Four years later, Wikipedia is the cumulative work of 16,000 pairs of hands, the bulk of it done by a hard-core group of about 1,000 volunteers. Its 500,000 entries in English alone make it far larger than the 65,000-article 2005 Encyclopaedia Britannica. Wales' nonprofit Wikimedia foundation pays just one employee, who keeps the servers ticking. The foundation survives on donations and Wales' modest fortune. "This is a softball league for geeks," he says. "And there are more geeks out there than anyone suspected."

 

Naturally, there are also a lot of idiots, vandals and fanatics, who take advantage of Wikipedia's open system to deface, delete or push one-sided views. Sometimes extreme action has to be taken. For example, Wales locked the entries on John Kerry and George W. Bush for most of 2004. But for the most part, the geeks have a huge advantage: they care more. Wikipedia lets you put your favorite articles on a watch list and notifies you if anyone else adds to or changes them. According to an M.I.T. study, an obscenity randomly inserted on Wikipedia is removed in 1.7 min., on average. Vandals might as well be spray-painting walls with disappearing ink.

 

As for edit wars, in which two geeks with opposing views delete each other's assertions over and over, well, they're not much of a problem these days.

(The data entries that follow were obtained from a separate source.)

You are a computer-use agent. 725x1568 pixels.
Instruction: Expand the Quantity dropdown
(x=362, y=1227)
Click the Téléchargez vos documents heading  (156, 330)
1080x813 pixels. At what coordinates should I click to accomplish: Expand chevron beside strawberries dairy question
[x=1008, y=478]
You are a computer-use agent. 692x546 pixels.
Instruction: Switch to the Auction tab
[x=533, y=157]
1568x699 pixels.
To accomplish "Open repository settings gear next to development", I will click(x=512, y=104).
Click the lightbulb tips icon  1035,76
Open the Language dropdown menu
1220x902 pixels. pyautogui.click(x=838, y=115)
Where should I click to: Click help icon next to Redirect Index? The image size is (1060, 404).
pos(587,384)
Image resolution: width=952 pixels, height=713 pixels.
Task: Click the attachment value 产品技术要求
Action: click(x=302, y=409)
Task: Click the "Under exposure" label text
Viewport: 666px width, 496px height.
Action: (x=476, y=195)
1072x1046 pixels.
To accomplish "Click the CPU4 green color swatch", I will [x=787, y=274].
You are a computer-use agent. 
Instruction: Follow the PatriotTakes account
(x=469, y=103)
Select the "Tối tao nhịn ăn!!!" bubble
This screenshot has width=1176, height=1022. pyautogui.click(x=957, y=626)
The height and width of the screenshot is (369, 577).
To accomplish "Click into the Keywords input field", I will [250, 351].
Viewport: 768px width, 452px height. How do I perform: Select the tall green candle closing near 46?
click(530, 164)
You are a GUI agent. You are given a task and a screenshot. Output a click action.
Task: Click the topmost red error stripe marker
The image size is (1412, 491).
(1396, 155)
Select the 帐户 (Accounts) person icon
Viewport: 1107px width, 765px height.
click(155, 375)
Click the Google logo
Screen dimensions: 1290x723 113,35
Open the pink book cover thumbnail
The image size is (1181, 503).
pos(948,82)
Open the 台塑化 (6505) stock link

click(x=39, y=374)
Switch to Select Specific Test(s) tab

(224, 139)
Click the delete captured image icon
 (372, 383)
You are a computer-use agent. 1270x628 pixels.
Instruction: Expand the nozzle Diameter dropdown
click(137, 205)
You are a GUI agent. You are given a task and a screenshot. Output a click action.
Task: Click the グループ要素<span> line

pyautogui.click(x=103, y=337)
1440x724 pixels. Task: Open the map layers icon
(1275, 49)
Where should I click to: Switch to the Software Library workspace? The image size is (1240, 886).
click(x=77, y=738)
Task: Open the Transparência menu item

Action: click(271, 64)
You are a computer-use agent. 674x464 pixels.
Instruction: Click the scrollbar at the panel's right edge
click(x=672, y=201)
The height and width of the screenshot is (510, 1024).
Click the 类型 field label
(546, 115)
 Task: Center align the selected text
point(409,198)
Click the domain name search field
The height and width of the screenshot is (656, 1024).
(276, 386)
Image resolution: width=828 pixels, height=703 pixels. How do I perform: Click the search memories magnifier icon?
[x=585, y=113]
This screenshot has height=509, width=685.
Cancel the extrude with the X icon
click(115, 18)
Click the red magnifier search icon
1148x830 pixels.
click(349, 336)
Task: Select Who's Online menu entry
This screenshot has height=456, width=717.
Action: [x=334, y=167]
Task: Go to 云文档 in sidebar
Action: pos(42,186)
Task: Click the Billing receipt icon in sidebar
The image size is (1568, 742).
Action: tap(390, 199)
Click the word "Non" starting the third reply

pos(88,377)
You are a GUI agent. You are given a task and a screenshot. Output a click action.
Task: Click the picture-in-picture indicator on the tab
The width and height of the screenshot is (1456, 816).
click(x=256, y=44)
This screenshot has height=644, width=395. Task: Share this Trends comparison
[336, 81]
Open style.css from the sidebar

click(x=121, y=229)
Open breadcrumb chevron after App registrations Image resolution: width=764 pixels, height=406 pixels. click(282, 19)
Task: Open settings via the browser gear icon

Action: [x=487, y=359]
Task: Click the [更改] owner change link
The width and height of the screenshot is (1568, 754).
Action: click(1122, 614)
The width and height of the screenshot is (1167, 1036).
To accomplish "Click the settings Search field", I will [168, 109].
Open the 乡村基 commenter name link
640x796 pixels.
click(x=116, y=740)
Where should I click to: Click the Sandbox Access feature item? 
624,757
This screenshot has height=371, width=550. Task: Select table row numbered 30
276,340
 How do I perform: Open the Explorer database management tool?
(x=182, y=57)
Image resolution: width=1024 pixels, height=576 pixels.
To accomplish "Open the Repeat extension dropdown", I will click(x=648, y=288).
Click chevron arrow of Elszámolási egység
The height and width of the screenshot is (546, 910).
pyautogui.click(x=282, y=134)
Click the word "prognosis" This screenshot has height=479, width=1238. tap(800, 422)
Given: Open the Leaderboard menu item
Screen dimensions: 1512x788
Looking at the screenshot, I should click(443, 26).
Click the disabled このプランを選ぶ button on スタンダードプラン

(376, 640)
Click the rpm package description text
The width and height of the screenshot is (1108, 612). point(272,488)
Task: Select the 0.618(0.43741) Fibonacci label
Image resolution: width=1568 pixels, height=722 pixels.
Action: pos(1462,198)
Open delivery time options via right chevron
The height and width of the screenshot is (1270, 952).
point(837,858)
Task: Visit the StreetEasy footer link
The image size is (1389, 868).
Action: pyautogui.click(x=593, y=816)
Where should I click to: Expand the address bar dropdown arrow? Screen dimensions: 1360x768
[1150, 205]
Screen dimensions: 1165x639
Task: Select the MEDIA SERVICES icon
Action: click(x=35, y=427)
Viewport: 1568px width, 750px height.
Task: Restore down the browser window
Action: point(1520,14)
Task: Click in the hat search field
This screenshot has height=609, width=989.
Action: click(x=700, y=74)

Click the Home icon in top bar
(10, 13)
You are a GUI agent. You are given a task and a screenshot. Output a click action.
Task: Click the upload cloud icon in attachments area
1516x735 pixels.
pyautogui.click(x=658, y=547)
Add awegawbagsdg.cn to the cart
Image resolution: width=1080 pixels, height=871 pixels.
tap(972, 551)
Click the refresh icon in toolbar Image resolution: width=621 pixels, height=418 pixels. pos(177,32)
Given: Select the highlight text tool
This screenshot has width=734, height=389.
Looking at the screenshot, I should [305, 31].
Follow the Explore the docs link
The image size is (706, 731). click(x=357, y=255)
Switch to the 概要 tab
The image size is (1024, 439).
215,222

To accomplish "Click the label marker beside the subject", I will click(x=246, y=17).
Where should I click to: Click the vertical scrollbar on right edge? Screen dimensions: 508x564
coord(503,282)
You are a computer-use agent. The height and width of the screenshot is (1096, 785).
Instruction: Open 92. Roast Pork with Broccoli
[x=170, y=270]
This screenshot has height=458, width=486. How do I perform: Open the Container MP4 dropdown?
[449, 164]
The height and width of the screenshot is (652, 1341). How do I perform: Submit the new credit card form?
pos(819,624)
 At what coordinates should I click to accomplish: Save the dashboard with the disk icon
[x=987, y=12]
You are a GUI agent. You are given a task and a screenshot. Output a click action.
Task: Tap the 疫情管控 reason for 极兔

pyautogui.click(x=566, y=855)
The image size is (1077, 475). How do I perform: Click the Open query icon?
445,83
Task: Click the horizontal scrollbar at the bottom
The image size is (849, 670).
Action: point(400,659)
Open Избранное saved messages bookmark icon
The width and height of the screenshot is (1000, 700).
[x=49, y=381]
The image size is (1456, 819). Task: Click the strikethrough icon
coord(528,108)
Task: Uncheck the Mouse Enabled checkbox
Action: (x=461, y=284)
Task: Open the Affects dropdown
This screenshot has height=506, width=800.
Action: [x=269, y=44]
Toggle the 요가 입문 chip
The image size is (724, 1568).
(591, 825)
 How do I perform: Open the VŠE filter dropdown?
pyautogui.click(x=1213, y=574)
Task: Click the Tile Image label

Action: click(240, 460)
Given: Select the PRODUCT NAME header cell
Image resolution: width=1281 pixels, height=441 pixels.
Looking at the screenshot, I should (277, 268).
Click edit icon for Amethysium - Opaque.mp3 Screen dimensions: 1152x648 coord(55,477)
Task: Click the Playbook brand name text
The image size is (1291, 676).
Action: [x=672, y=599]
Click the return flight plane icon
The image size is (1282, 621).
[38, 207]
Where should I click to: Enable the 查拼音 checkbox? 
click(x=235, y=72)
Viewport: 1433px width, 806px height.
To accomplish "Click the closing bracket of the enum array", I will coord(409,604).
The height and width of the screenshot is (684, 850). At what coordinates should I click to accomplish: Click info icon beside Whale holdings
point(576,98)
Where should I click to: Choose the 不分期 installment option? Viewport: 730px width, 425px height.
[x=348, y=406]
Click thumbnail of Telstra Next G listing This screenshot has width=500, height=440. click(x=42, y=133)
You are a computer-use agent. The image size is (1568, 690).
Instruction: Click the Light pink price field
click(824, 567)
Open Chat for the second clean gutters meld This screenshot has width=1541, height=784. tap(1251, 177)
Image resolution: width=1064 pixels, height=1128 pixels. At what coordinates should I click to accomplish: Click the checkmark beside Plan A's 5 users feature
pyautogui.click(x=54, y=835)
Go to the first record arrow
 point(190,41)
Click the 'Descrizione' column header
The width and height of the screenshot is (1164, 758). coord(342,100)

All kinds of viewpoints coexist in the same article. Take the Wikipedia entry on, er, Wikipedia: "Wikipedia has been criticized for a perceived lack of reliability, comprehensiveness and authority. It is considered to have no or limited utility as a reference work among many librarians [and] academics."

 

Therein lies the rub. Larry Sanger, Wikipedia's former editor in chief (and now a lecturer at Ohio State) still loves the site but thinks his fellow professionals have a point. "The wide-open nature of the Internet encourages people to disregard the importance of expertise," he says. Sanger does not let his students use Wikipedia for their papers, partly because he knows they could confirm anything they like by adding it themselves.